◆ **Task material**:
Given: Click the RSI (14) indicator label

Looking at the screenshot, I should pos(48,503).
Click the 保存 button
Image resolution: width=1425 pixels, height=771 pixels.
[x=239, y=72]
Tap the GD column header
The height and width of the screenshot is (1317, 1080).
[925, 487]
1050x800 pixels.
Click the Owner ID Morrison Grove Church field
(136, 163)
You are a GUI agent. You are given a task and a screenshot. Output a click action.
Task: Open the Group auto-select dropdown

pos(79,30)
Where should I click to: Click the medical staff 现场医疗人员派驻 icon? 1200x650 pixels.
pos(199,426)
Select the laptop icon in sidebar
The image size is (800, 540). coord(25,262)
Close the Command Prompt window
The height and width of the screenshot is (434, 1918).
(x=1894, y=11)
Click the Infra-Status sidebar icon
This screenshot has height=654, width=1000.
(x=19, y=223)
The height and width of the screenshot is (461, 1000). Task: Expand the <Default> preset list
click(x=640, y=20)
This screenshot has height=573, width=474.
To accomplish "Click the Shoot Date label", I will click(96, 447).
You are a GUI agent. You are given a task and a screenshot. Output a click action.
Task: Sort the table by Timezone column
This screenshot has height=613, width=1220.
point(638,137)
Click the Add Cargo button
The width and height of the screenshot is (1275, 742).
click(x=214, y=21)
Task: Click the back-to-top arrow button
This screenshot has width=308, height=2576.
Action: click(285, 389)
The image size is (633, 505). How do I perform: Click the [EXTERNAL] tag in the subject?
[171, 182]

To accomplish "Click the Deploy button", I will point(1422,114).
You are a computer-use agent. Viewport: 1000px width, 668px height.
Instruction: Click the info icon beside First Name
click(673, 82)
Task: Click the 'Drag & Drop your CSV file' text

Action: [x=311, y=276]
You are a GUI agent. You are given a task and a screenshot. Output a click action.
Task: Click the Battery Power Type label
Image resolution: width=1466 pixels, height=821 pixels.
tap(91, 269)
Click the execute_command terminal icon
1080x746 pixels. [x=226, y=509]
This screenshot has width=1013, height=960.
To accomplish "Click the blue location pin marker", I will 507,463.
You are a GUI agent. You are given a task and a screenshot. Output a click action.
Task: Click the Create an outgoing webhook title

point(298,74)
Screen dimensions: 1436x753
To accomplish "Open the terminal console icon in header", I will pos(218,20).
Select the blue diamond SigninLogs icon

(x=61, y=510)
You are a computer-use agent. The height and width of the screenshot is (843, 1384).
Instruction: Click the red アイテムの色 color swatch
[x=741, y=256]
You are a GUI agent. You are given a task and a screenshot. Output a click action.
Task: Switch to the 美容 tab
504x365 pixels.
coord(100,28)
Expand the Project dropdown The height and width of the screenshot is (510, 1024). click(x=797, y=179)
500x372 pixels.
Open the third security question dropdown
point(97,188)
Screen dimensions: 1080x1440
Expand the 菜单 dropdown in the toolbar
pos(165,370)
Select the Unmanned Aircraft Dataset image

◆ **What the task asks**: From the data above, state how many lines contain the string "accomplish", offering no other words.

◆ **Response**: 4